→ Data excerpts:
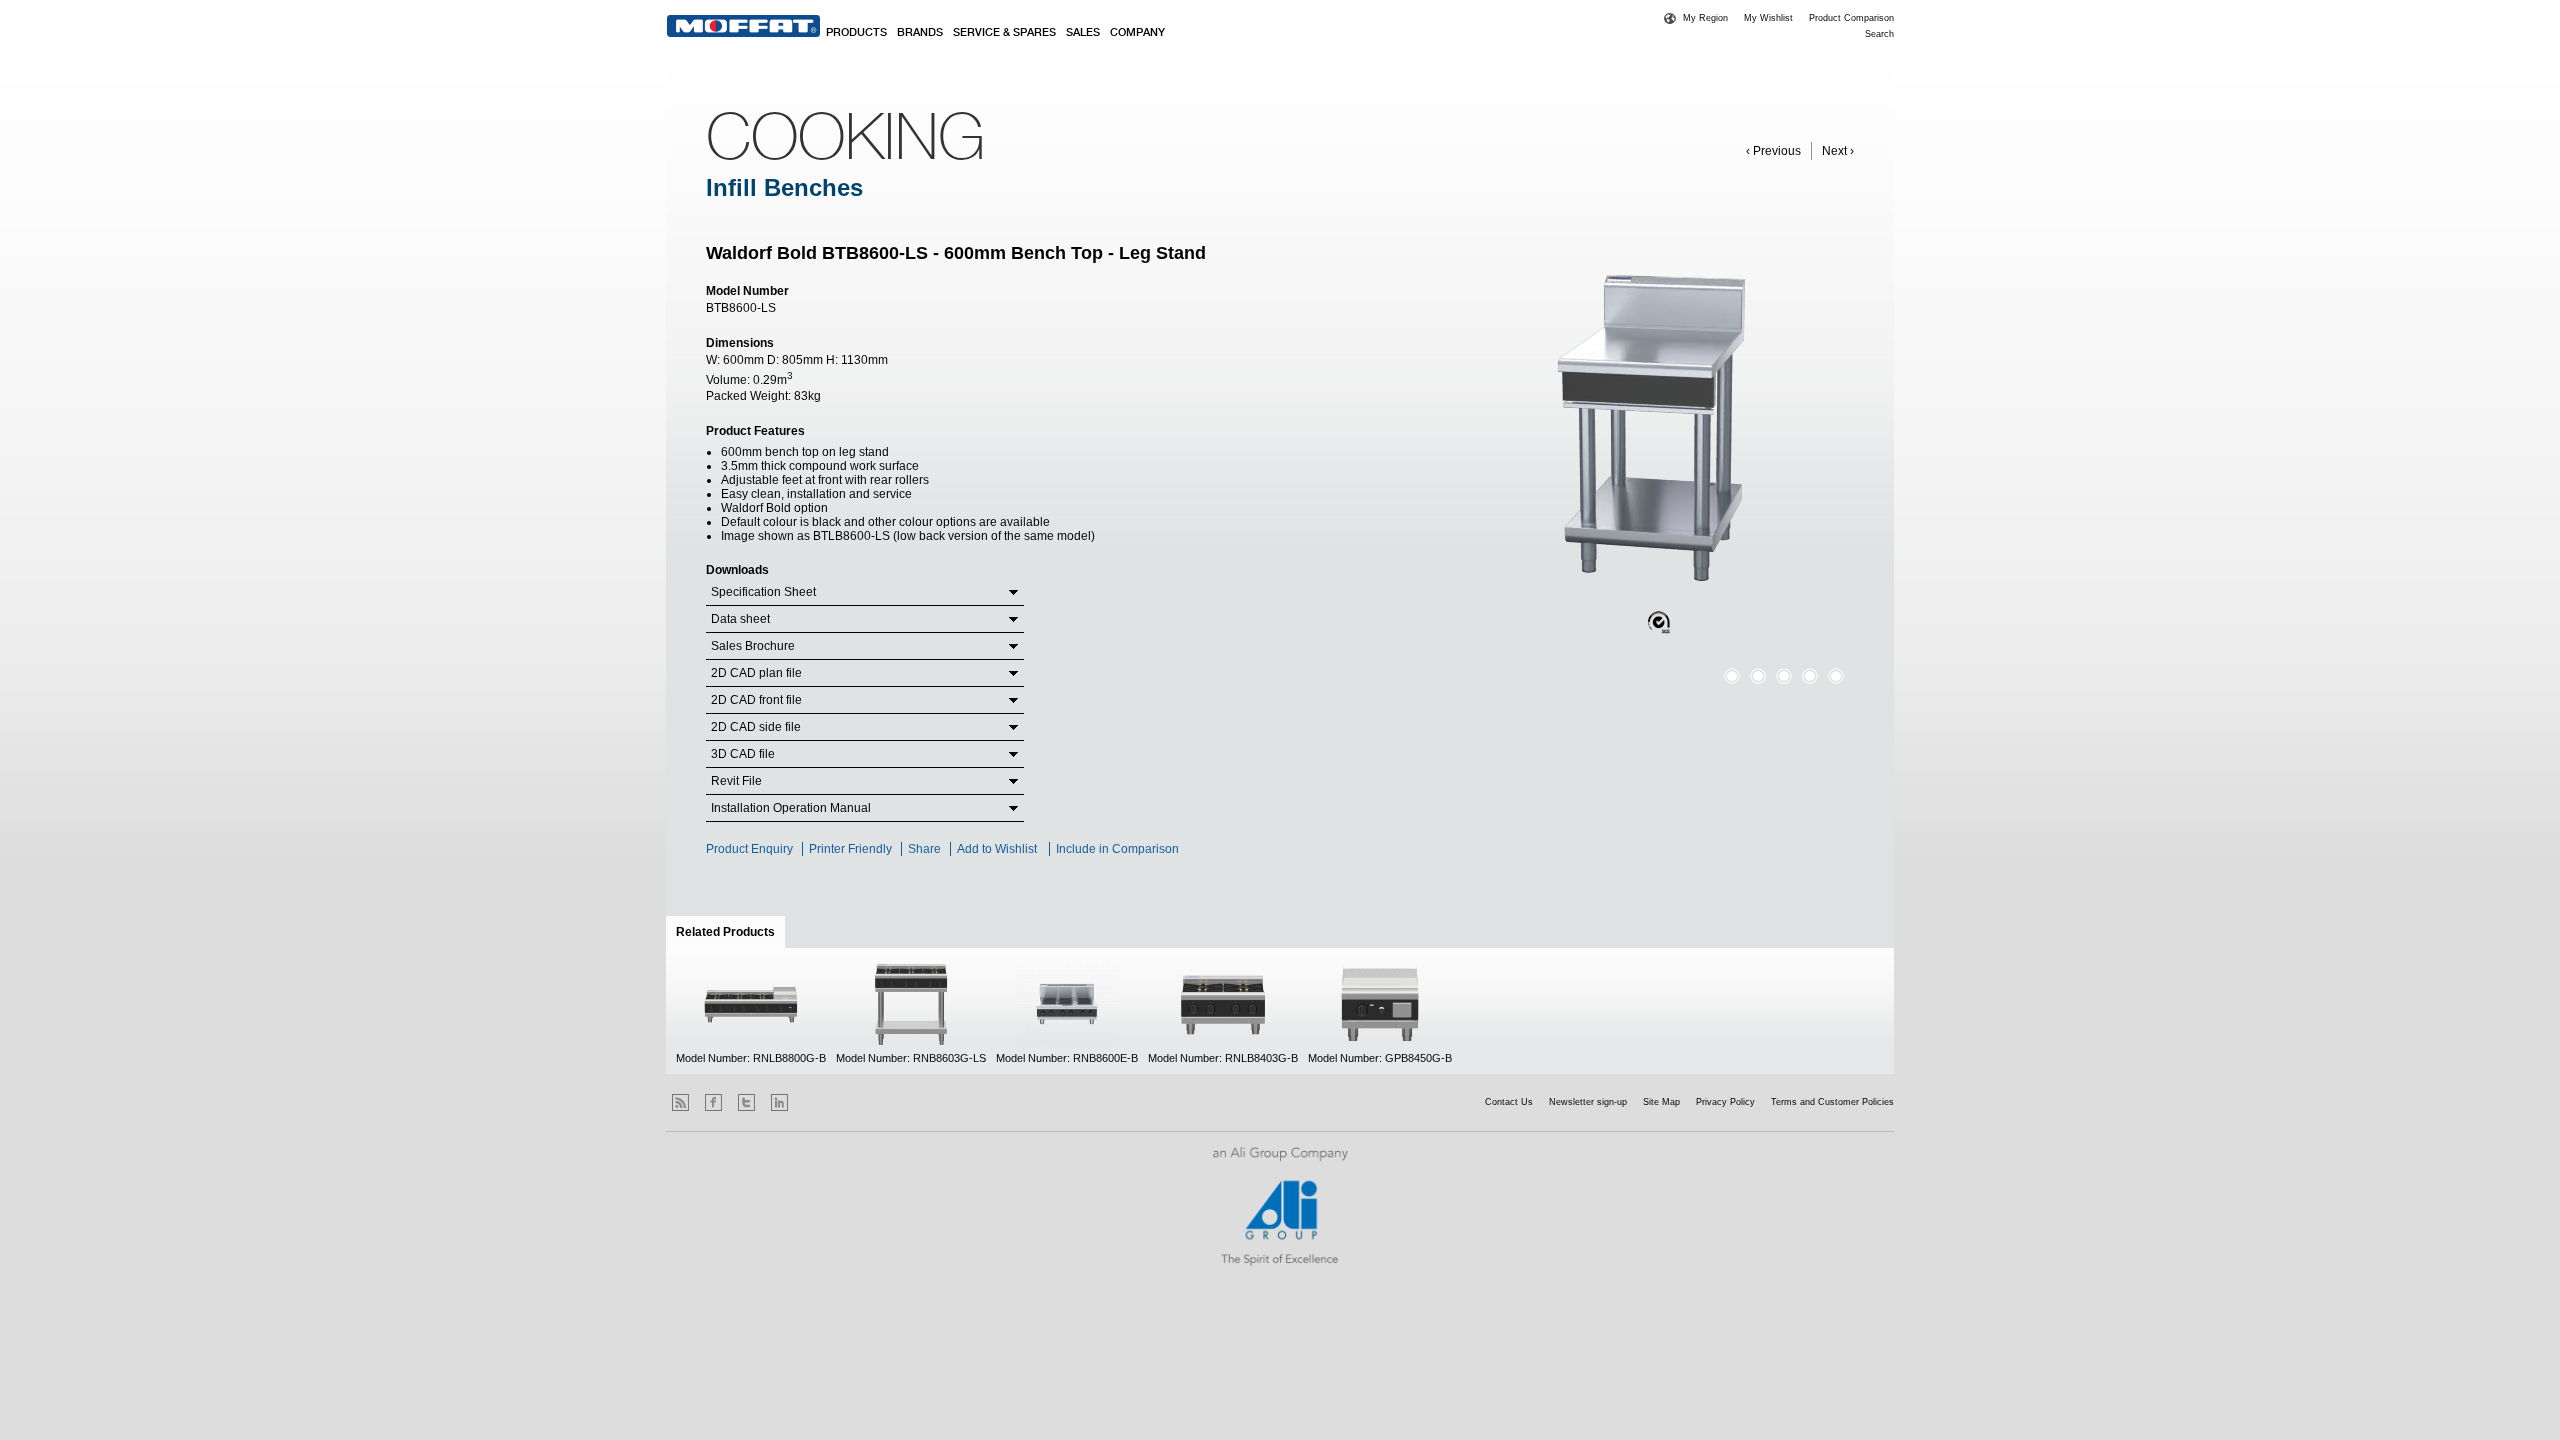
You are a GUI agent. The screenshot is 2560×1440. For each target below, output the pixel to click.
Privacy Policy (1725, 1102)
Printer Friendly (850, 849)
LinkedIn (779, 1102)
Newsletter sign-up (1588, 1102)
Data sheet (740, 619)
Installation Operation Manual (791, 808)
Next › (1838, 151)
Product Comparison (1851, 18)
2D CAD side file (756, 727)
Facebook (713, 1102)
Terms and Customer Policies (1832, 1102)
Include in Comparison (1119, 849)
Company (1137, 33)
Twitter (746, 1102)
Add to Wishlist (997, 849)
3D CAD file (743, 754)
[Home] (743, 26)
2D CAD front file (756, 700)
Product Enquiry (749, 849)
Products (856, 33)
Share (924, 849)
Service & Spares (1004, 33)
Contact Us (1509, 1102)
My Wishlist (1768, 18)
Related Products (730, 932)
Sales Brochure (753, 646)
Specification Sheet (763, 592)
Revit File (736, 781)
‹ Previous (1773, 151)
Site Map (1661, 1102)
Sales (1083, 33)
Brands (920, 33)
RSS (680, 1102)
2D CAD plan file (756, 673)
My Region (1705, 18)
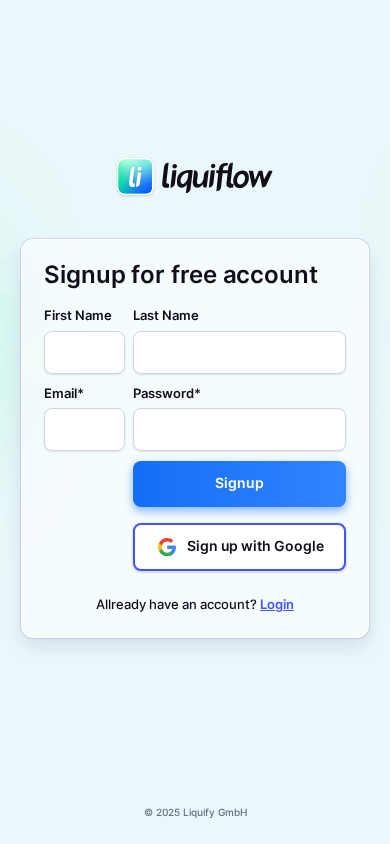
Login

→ What the task asks:
In the listing above, find the line with "Newsletter sign-up (1588, 1102)" and the line with "My Wishlist (1768, 18)", then print exactly those lines and every line between them.

→ Output for this task:
Newsletter sign-up (1588, 1102)
Data sheet (740, 619)
Installation Operation Manual (791, 808)
Next › (1838, 151)
Product Comparison (1851, 18)
2D CAD side file (756, 727)
Facebook (713, 1102)
Terms and Customer Policies (1832, 1102)
Include in Comparison (1119, 849)
Company (1137, 33)
Twitter (746, 1102)
Add to Wishlist (997, 849)
3D CAD file (743, 754)
[Home] (743, 26)
2D CAD front file (756, 700)
Product Enquiry (749, 849)
Products (856, 33)
Share (924, 849)
Service & Spares (1004, 33)
Contact Us (1509, 1102)
My Wishlist (1768, 18)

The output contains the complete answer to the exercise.